Science | April 10, 2018

Creating gold-standard electronic health records

Physicians bring data science to bear on patient health and wellness information.

by Jonathan Shaw

From The May-June 2018 Issue

**Dean Stanley Shaw and Dr. Deborah Schrag** | From left: Courtesy of Stanley Shaw and Deborah Schrag

Return to main article:

Using precision medicine, Harvard researchers target cancer

Linnea Olson, shown with her dog, Kumo, has survived 13 years with lung cancer.

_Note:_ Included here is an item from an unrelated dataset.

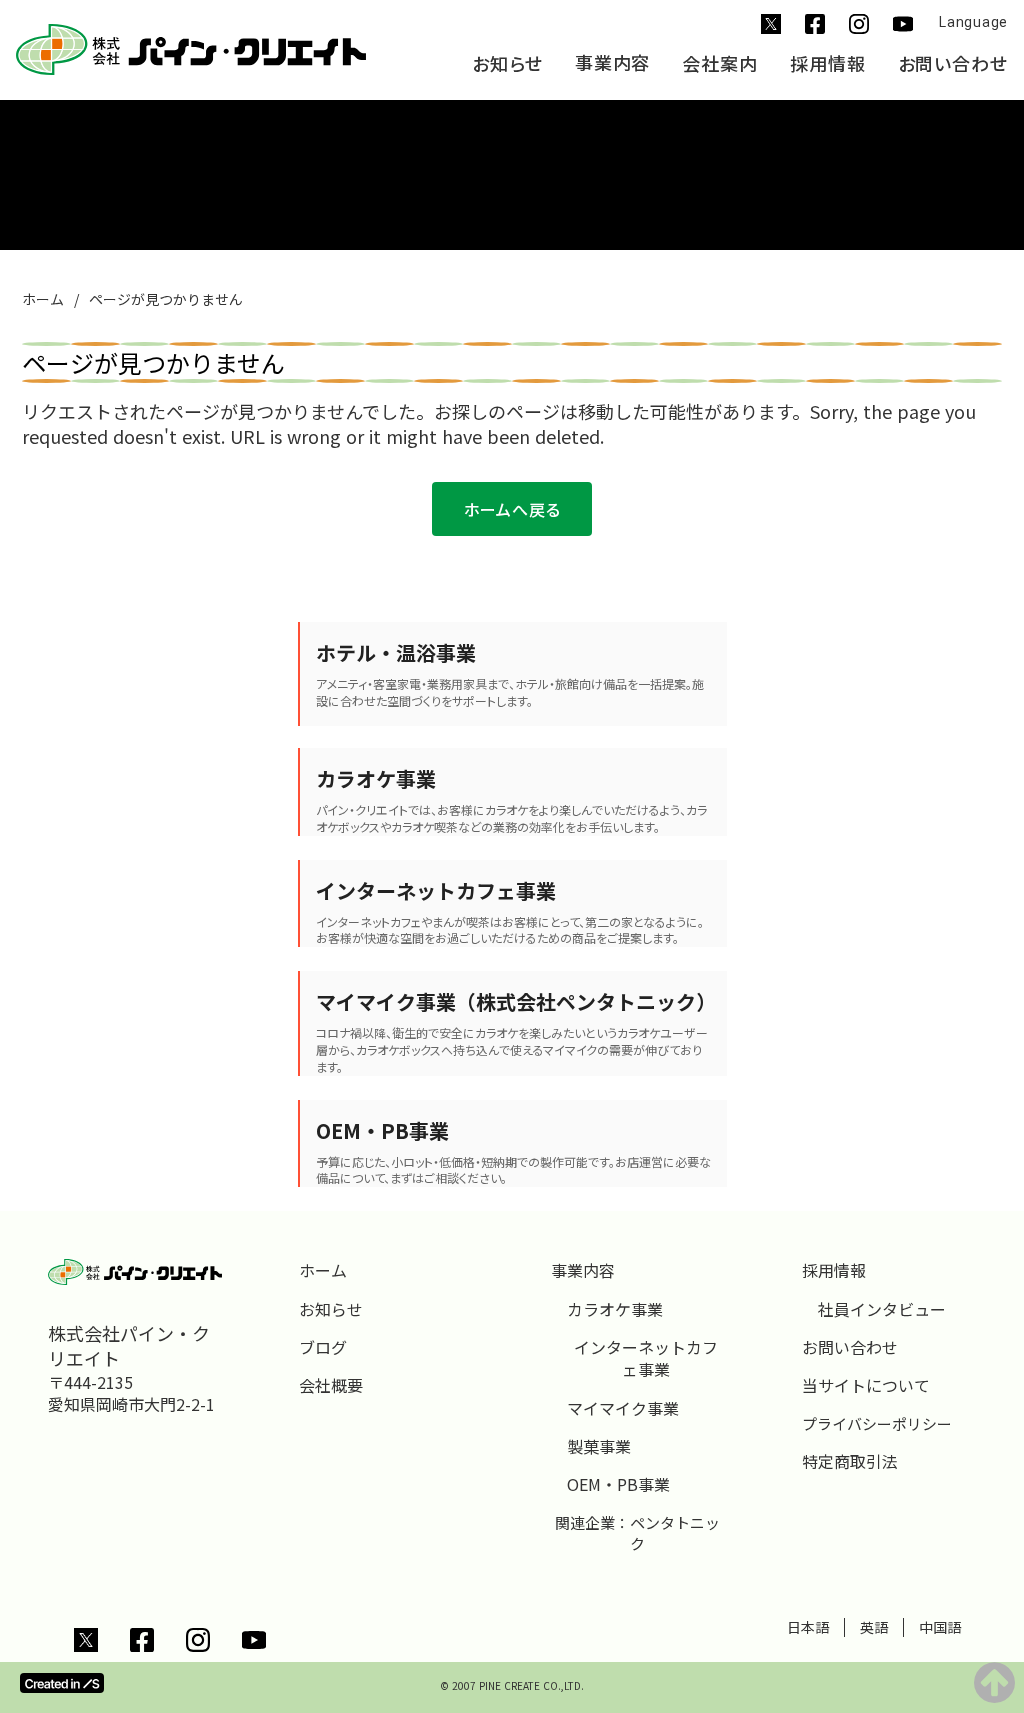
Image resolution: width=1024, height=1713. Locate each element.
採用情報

A key ingredient in precision cancer medicine—and precision medicine generally—is knowing what works for patients. Historically, a substantial amount of such medical knowledge has come from observations of patients participating in carefully monitored clinical trials. However, to deliver truly state-of-the-art precision medicine, doctors will need to draw on the “real world” experiences of large populations of patients. The vehicle for consolidating that type of information is the electronic health record (EHR). Such a record could theoretically hold a patient’s entire medical history, including a full genome sequence, as well as information gathered from wearable devices about lifestyle, behaviors, or environmental exposures. The goal for healthcare providers is to build a single data repository for each patient containing that individual’s phenotypes—any quantifiable or observable trait or behavior—in order to deliver precision medicine empirically. When deployed at scale, such records would enable doctors to compare their patients’ symptoms, for example, to the histories of similar patients who were successfully treated in the past.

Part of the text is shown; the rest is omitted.